Entries taken from a collection:
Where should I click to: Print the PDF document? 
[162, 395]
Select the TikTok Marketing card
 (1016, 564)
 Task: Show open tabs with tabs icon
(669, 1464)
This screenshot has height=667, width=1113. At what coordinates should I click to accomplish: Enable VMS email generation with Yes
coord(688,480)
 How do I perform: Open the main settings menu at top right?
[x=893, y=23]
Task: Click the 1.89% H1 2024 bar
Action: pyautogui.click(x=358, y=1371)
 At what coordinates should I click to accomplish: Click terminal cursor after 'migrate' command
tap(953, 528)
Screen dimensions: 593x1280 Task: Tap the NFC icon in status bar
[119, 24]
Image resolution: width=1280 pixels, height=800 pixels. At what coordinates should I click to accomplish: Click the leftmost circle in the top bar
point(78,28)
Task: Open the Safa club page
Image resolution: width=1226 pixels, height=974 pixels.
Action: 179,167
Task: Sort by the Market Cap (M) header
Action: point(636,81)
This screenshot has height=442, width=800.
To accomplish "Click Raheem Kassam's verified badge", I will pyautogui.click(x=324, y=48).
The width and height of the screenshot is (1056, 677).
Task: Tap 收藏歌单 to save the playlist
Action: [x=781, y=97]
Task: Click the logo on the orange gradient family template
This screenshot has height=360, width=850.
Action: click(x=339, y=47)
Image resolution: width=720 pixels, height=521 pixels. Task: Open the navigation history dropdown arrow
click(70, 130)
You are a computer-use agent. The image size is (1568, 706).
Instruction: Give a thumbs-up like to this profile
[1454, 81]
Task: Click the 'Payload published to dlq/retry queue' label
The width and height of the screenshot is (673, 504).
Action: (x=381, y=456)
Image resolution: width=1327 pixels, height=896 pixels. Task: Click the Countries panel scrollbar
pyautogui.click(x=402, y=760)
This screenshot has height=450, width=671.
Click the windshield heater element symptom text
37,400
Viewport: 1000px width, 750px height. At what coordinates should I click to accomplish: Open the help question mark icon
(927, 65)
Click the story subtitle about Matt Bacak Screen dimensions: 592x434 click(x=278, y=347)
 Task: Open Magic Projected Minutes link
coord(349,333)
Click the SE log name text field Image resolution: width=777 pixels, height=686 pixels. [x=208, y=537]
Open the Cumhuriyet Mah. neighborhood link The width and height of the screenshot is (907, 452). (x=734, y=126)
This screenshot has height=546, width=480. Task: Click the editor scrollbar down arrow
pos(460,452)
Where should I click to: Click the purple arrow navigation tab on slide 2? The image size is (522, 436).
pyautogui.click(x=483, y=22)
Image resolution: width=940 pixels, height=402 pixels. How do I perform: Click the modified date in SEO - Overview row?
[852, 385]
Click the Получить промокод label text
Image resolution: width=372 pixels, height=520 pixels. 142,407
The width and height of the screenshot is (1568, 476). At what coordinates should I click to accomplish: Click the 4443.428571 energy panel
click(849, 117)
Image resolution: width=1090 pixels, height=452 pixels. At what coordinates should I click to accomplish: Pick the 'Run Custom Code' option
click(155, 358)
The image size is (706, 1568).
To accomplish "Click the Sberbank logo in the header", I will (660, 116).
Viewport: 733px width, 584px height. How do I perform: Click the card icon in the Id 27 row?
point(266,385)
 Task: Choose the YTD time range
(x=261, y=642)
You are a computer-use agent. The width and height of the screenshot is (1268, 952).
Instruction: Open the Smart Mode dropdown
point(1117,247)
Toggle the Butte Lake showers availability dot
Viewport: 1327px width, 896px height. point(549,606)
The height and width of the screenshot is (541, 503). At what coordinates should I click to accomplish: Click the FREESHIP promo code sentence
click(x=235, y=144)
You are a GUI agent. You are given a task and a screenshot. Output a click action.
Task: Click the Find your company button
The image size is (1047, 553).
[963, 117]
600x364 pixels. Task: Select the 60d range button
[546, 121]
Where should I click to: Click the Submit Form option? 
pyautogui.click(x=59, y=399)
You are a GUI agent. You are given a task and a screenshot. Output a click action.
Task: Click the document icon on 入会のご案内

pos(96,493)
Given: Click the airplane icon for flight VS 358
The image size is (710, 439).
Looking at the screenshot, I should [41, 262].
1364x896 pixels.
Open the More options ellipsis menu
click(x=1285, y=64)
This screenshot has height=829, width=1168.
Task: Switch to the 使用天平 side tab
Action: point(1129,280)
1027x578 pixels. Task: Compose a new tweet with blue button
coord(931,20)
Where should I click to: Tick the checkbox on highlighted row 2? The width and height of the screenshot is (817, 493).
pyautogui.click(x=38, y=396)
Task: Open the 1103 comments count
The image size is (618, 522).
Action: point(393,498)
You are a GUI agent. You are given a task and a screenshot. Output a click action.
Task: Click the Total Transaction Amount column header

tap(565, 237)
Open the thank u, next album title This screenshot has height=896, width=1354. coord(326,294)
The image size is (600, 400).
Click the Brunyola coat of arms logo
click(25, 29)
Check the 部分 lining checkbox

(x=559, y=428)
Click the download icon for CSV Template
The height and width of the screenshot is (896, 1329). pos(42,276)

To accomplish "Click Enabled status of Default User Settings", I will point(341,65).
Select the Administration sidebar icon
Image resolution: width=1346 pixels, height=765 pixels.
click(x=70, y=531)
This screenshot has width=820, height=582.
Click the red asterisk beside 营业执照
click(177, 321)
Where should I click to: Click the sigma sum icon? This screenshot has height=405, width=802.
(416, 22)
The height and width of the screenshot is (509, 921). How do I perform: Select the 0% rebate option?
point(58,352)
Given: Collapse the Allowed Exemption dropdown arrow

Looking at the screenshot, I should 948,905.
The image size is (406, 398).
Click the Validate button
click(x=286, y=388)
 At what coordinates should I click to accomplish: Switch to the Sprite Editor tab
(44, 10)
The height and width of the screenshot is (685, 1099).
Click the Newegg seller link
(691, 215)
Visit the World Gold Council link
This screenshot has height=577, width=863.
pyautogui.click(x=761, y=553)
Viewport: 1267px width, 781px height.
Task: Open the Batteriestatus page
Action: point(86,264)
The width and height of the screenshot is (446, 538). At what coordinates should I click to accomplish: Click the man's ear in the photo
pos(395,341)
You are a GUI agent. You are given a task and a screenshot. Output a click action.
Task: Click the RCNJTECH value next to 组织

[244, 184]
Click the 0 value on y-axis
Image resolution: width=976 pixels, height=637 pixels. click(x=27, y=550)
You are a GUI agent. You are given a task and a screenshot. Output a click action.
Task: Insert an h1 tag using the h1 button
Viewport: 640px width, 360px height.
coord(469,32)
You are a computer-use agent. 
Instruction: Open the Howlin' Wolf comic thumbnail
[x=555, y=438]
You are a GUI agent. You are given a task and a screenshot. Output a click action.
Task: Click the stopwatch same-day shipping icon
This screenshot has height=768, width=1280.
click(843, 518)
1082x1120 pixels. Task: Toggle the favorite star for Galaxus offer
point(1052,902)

What is required:
I'd like the records returned exactly as they were written, please.

Answer box:
Where should I click to: Print the PDF document? 
[162, 395]
Select the TikTok Marketing card
 (1016, 564)
 Task: Show open tabs with tabs icon
(669, 1464)
This screenshot has height=667, width=1113. At what coordinates should I click to accomplish: Enable VMS email generation with Yes
coord(688,480)
 How do I perform: Open the main settings menu at top right?
[x=893, y=23]
Task: Click the 1.89% H1 2024 bar
Action: pyautogui.click(x=358, y=1371)
 At what coordinates should I click to accomplish: Click terminal cursor after 'migrate' command
tap(953, 528)
Screen dimensions: 593x1280 Task: Tap the NFC icon in status bar
[119, 24]
Image resolution: width=1280 pixels, height=800 pixels. At what coordinates should I click to accomplish: Click the leftmost circle in the top bar
point(78,28)
Task: Open the Safa club page
Image resolution: width=1226 pixels, height=974 pixels.
Action: 179,167
Task: Sort by the Market Cap (M) header
Action: point(636,81)
This screenshot has height=442, width=800.
To accomplish "Click Raheem Kassam's verified badge", I will pyautogui.click(x=324, y=48).
The width and height of the screenshot is (1056, 677).
Task: Tap 收藏歌单 to save the playlist
Action: [x=781, y=97]
Task: Click the logo on the orange gradient family template
This screenshot has height=360, width=850.
Action: click(x=339, y=47)
Image resolution: width=720 pixels, height=521 pixels. Task: Open the navigation history dropdown arrow
click(70, 130)
You are a computer-use agent. The image size is (1568, 706).
Instruction: Give a thumbs-up like to this profile
[1454, 81]
Task: Click the 'Payload published to dlq/retry queue' label
The width and height of the screenshot is (673, 504).
Action: (x=381, y=456)
Image resolution: width=1327 pixels, height=896 pixels. Task: Click the Countries panel scrollbar
pyautogui.click(x=402, y=760)
This screenshot has height=450, width=671.
Click the windshield heater element symptom text
37,400
Viewport: 1000px width, 750px height. At what coordinates should I click to accomplish: Open the help question mark icon
(927, 65)
Click the story subtitle about Matt Bacak Screen dimensions: 592x434 click(x=278, y=347)
 Task: Open Magic Projected Minutes link
coord(349,333)
Click the SE log name text field Image resolution: width=777 pixels, height=686 pixels. [x=208, y=537]
Open the Cumhuriyet Mah. neighborhood link The width and height of the screenshot is (907, 452). (x=734, y=126)
This screenshot has height=546, width=480. Task: Click the editor scrollbar down arrow
pos(460,452)
Where should I click to: Click the purple arrow navigation tab on slide 2? The image size is (522, 436).
pyautogui.click(x=483, y=22)
Image resolution: width=940 pixels, height=402 pixels. How do I perform: Click the modified date in SEO - Overview row?
[852, 385]
Click the Получить промокод label text
Image resolution: width=372 pixels, height=520 pixels. 142,407
The width and height of the screenshot is (1568, 476). At what coordinates should I click to accomplish: Click the 4443.428571 energy panel
click(849, 117)
Image resolution: width=1090 pixels, height=452 pixels. At what coordinates should I click to accomplish: Pick the 'Run Custom Code' option
click(155, 358)
The image size is (706, 1568).
To accomplish "Click the Sberbank logo in the header", I will (660, 116).
Viewport: 733px width, 584px height. How do I perform: Click the card icon in the Id 27 row?
point(266,385)
 Task: Choose the YTD time range
(x=261, y=642)
You are a computer-use agent. The width and height of the screenshot is (1268, 952).
Instruction: Open the Smart Mode dropdown
point(1117,247)
Toggle the Butte Lake showers availability dot
Viewport: 1327px width, 896px height. point(549,606)
The height and width of the screenshot is (541, 503). At what coordinates should I click to accomplish: Click the FREESHIP promo code sentence
click(x=235, y=144)
You are a GUI agent. You are given a task and a screenshot. Output a click action.
Task: Click the Find your company button
The image size is (1047, 553).
[963, 117]
600x364 pixels. Task: Select the 60d range button
[546, 121]
Where should I click to: Click the Submit Form option? 
pyautogui.click(x=59, y=399)
You are a GUI agent. You are given a task and a screenshot. Output a click action.
Task: Click the document icon on 入会のご案内

pos(96,493)
Given: Click the airplane icon for flight VS 358
The image size is (710, 439).
Looking at the screenshot, I should [41, 262].
1364x896 pixels.
Open the More options ellipsis menu
click(x=1285, y=64)
This screenshot has height=829, width=1168.
Task: Switch to the 使用天平 side tab
Action: point(1129,280)
1027x578 pixels. Task: Compose a new tweet with blue button
coord(931,20)
Where should I click to: Tick the checkbox on highlighted row 2? The width and height of the screenshot is (817, 493).
pyautogui.click(x=38, y=396)
Task: Open the 1103 comments count
The image size is (618, 522).
Action: point(393,498)
You are a GUI agent. You are given a task and a screenshot. Output a click action.
Task: Click the Total Transaction Amount column header

tap(565, 237)
Open the thank u, next album title This screenshot has height=896, width=1354. coord(326,294)
The image size is (600, 400).
Click the Brunyola coat of arms logo
click(25, 29)
Check the 部分 lining checkbox

(x=559, y=428)
Click the download icon for CSV Template
The height and width of the screenshot is (896, 1329). pos(42,276)

To accomplish "Click Enabled status of Default User Settings", I will point(341,65).
Select the Administration sidebar icon
Image resolution: width=1346 pixels, height=765 pixels.
click(x=70, y=531)
This screenshot has width=820, height=582.
Click the red asterisk beside 营业执照
click(177, 321)
Where should I click to: Click the sigma sum icon? This screenshot has height=405, width=802.
(416, 22)
The height and width of the screenshot is (509, 921). How do I perform: Select the 0% rebate option?
point(58,352)
Given: Collapse the Allowed Exemption dropdown arrow

Looking at the screenshot, I should 948,905.
The image size is (406, 398).
Click the Validate button
click(x=286, y=388)
 At what coordinates should I click to accomplish: Switch to the Sprite Editor tab
(44, 10)
The height and width of the screenshot is (685, 1099).
Click the Newegg seller link
(691, 215)
Visit the World Gold Council link
This screenshot has height=577, width=863.
pyautogui.click(x=761, y=553)
Viewport: 1267px width, 781px height.
Task: Open the Batteriestatus page
Action: point(86,264)
The width and height of the screenshot is (446, 538). At what coordinates should I click to accomplish: Click the man's ear in the photo
pos(395,341)
You are a GUI agent. You are given a task and a screenshot. Output a click action.
Task: Click the RCNJTECH value next to 组织

[244, 184]
Click the 0 value on y-axis
Image resolution: width=976 pixels, height=637 pixels. click(x=27, y=550)
You are a GUI agent. You are given a task and a screenshot. Output a click action.
Task: Insert an h1 tag using the h1 button
Viewport: 640px width, 360px height.
coord(469,32)
You are a computer-use agent. 
Instruction: Open the Howlin' Wolf comic thumbnail
[x=555, y=438]
You are a GUI agent. You are given a task and a screenshot. Output a click action.
Task: Click the stopwatch same-day shipping icon
This screenshot has height=768, width=1280.
click(843, 518)
1082x1120 pixels. Task: Toggle the favorite star for Galaxus offer
point(1052,902)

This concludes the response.